Opowieści do poduszki i kot myszołap
niedziela, 13 czerwca 2010 16:21:49
Ks. Krzysztofa Niespodziańskiego znałem dotychczas jako grafika i ilustratora książek. To dzięki niemu kilka z wydanych w moim mieście tomików poezji zyskało taką doskonałą oprawę. Tym razem ks. Krzysztof, człowiek wielu artystycznych talentów – zaprezentował się jako autor własnej książki. Jak sam mówi – z lenistwa nigdy nie chce mu się wcześniej przygotowywać kazań, wobec czego najczęściej improwizuje, ilustrując Słowo Boże przykładami jakie spontanicznie mu się nasuną. W takich chwilach przypominają mu się wydarzenia z własnego życia, o których – zdawałoby się – już nie pamięta. Tomik „Do poduszki” to zbiór właśnie takich historyjek, lekki, krótkich, odpowiednich do poczytania przed snem, a skłaniających do refleksji — jeśli ktoś oczywiście chce.
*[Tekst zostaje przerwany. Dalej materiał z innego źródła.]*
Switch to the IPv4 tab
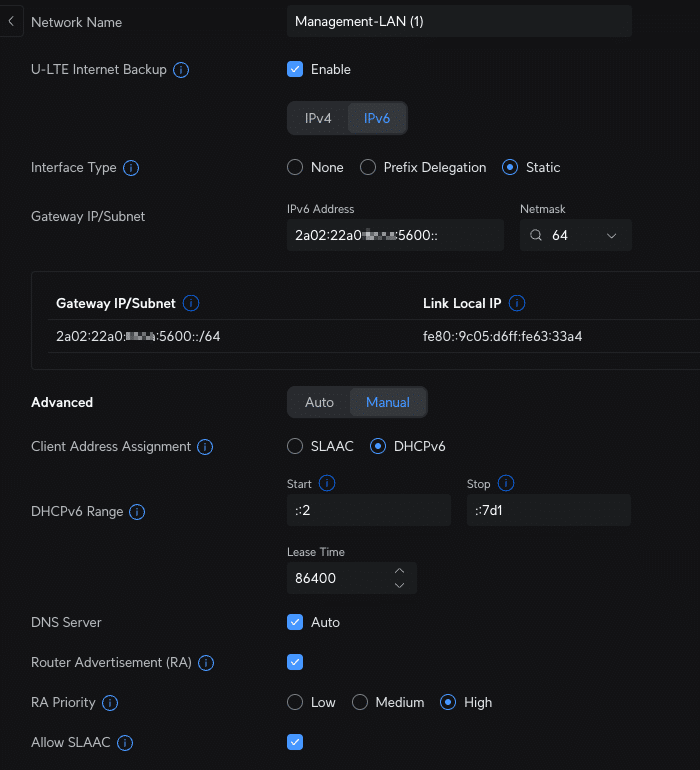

Książkę zilustrował oczywiście sam – oryginalną techniką malowania na stary, pożółkłym i przetartym płótnie. Sepia, postrzępione brzegi, niewielkie grafiki umieszczone na czarnym tle – robiły wrażenie, tworząc jednocześnie klimat starożytności i wrażenie przytulności. Niestety, zdjęcia, jakie zrobiłem, nie oddają ich piękna, czarne tło i szklana antyrama, przy wielu punktowych źródłach światła nie pozwoliły na zrobienie dobrych fotografii.
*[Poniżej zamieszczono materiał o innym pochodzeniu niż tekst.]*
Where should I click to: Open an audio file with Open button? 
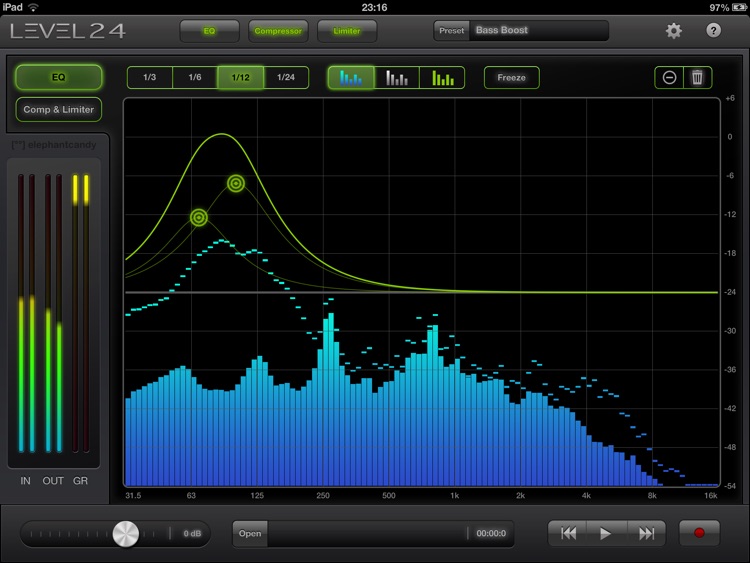pyautogui.click(x=250, y=533)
Dwugodzinną imprezę, która minęła jak z bicza strzelił – wyobrażanie sobie siedzieć tyle czasu na ględzeniu o literaturze i nie zauważyć mijającego czasu? to tylko w Przystani jest możliwe – skrótowo opisałem w fotorelacji. Tutaj zapraszam cierpliwych do posłuchania samego ks. Krzyszofa.
W pierwszym filmie opowiada jedną z książkowych historii, o kocie. To ważne, że o kocie. Koty zdominowały całe spotkanie, nie tylko służąc jako przykład teologiczny, ale skłaniając panią prezes Stowarzyszenia do opowiedzenia historii kota, który od niedawna zamieszkał w klubie „Przystani”.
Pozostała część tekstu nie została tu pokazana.